About This Location
Rose Island Lighthouse: A Beacon of History and Restoration
Standing proudly at the mouth of Newport Harbor in Rhode Island, the Rose Island Lighthouse is not just a navigational aid but a living testament to history, restoration, and community dedication.
Guardian of Newport Harbor
Rose Island has long been of strategic importance due to its location. Over the years, both British and colonial troops used the island to defend Newport during various periods of the Revolutionary War. In the late 18th century, Fort Hamilton was constructed on the island, although it was never fully completed. It served various purposes, including use as a rifle range in 1889 and as an explosive storage site for the U.S. Navy's torpedo manufacturing plant during both World Wars.
A Tower of Renewal
The current wood-framed Rose Island Lighthouse was built in 1869, thanks to funds provided by Congress. Rising 35 feet tall with a focal height of 48 feet, this lighthouse is a marvel of architecture. Designed by the talented Vermont architect Albert Dow, the lighthouse boasts a design that sets it apart. It is part of a unique group of lighthouses featuring a tower atop a keeper's home. It was first lit on January 20, 1870.
The Bridge and Decommissioning
The construction of the Newport Bridge in 1970 heralded a shift in the lighthouse's role, leading to its decommissioning as a working lighthouse. Subsequently, the lighthouse and its accompanying 1.5 acres were entrusted to the University of Rhode Island for maritime research in 1976. However, the university found it challenging to maintain the property, and the lighthouse returned to federal government ownership.
The Rose Island Lighthouse Foundation
The Rose Island Lighthouse Foundation emerged in 1984 with a mission to rejuvenate the deteriorating lighthouse. This dedicated group of individuals took on the restoration of the lighthouse on behalf of the City of Newport, which had acquired it from the U.S. government. In 1990, the lighthouse underwent a comprehensive makeover, including essential updates such as new wiring, plumbing, plaster walls, and an energy-efficient in-floor radiant heating system. A septic field, water cistern, and landing dock were also added, at a total cost exceeding a million dollars.
A National Treasure Recognized
In 1987, the Rose Island Lighthouse was deservedly added to the National Register of Historic Places, a prestigious acknowledgment of its cultural and historical significance. Its reference number, 87000033, affirms its place among the nation's cherished historic sites.
A Light Rekindled
After a period of darkness, the lighthouse was re-lit in 1992, though its light is now visible only from the land. The beacon's white flash every six seconds serves as a reminder of its enduring presence.
Preservation and Education
The Rose Island Lighthouse Foundation purchased the remainder of the island in 1999, ensuring its long-term preservation. Today, the foundation operates and maintains this historic lighthouse, offering visitors a unique glimpse into its rich history.
A Haven for Visitors
Visitors can experience Rose Island through guided tours, with daily access available from late May through early October via the Jamestown Newport Ferry hop on-hop off service. Upon arrival, knowledgeable guides welcome visitors and provide historical insights. The lighthouse museum offers a glimpse into the lives of its keepers, with each room meticulously restored.
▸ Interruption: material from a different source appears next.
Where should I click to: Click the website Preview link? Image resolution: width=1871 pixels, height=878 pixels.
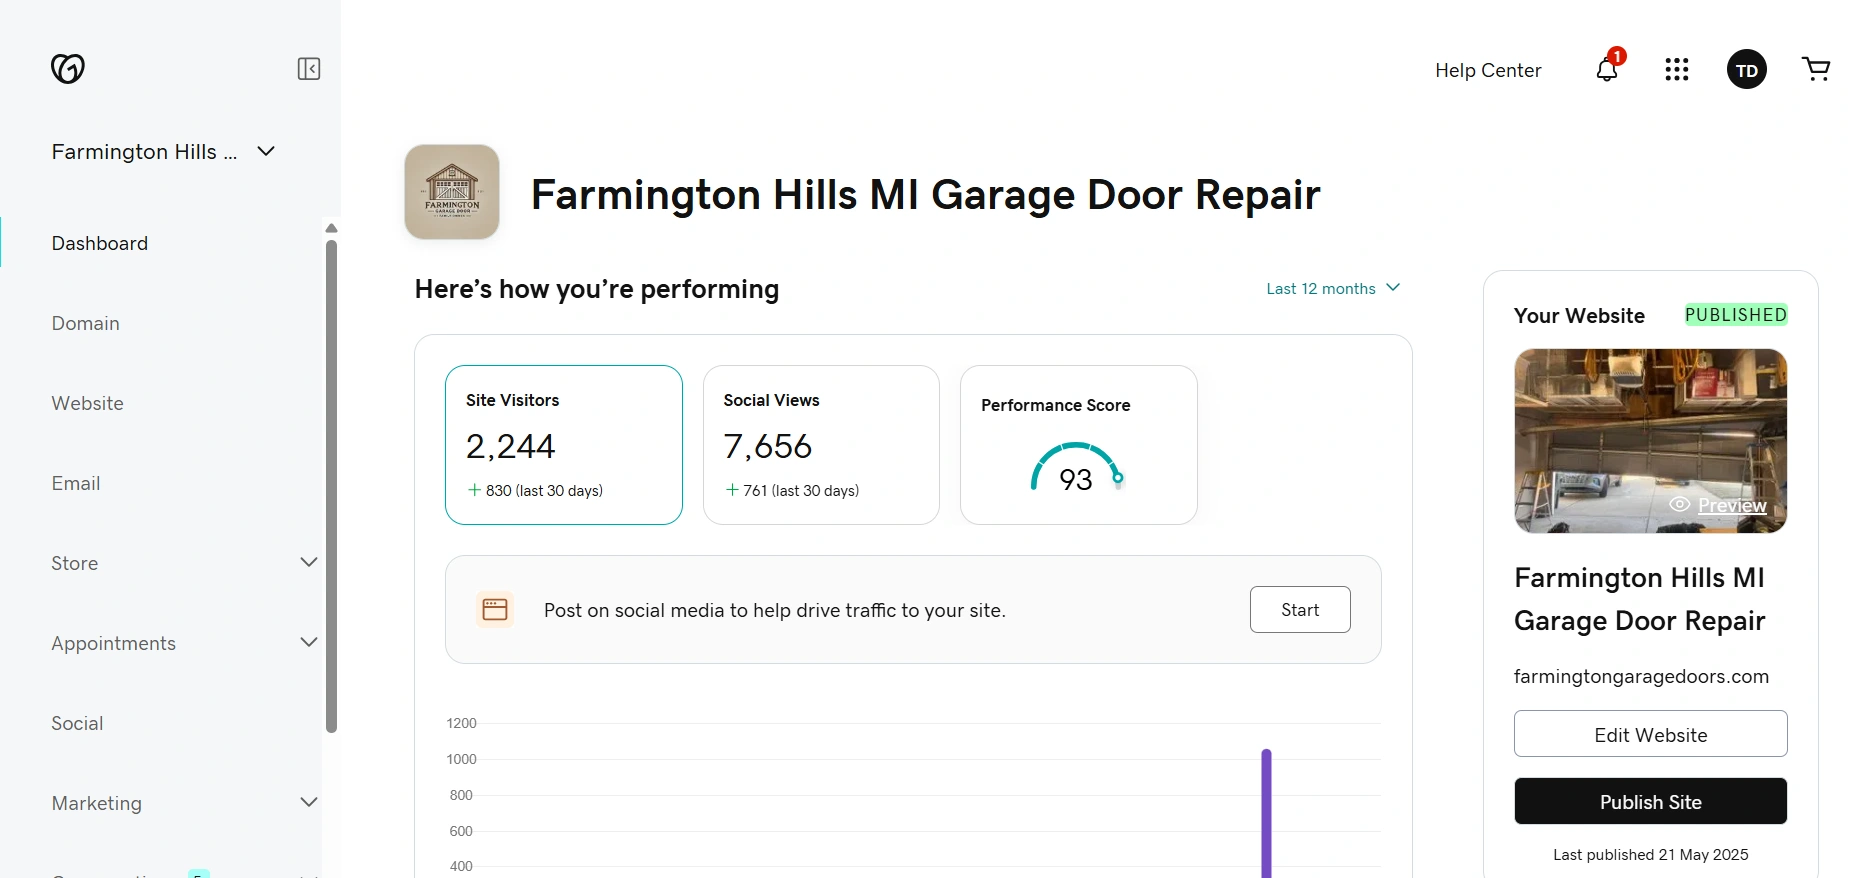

Private Tours and Overnight Stays
For a more exclusive experience, private lighthouse and harbor tours are available for up to eight guests. These tours encompass a broader exploration of Rose Island's attractions, including Fort Hamilton and the island's wildlife.
Moreover, the lighthouse offers a unique opportunity to spend the night. With four distinct lodging options, guests can immerse themselves in the lighthouse's storied past while enjoying modern comforts. Reservations can be made through roseisland.org/index.php/reservations.
Kayaks, Canoes, and Photographic Vistas
For those who prefer to arrive by kayaks, canoes, or small private boats, Rose Island offers a picturesque landing spot on the beach. The island is open for self-guided exploration, and no fee is charged for simply enjoying its natural beauty.
A Captivating Landmark
The Rose Island Lighthouse is also a favorite subject for photographers. From Goat Island in Newport, onlookers often frame the lighthouse against the majestic backdrop of the Claiborne Pell Newport Bridge, capturing its timeless allure for posterity.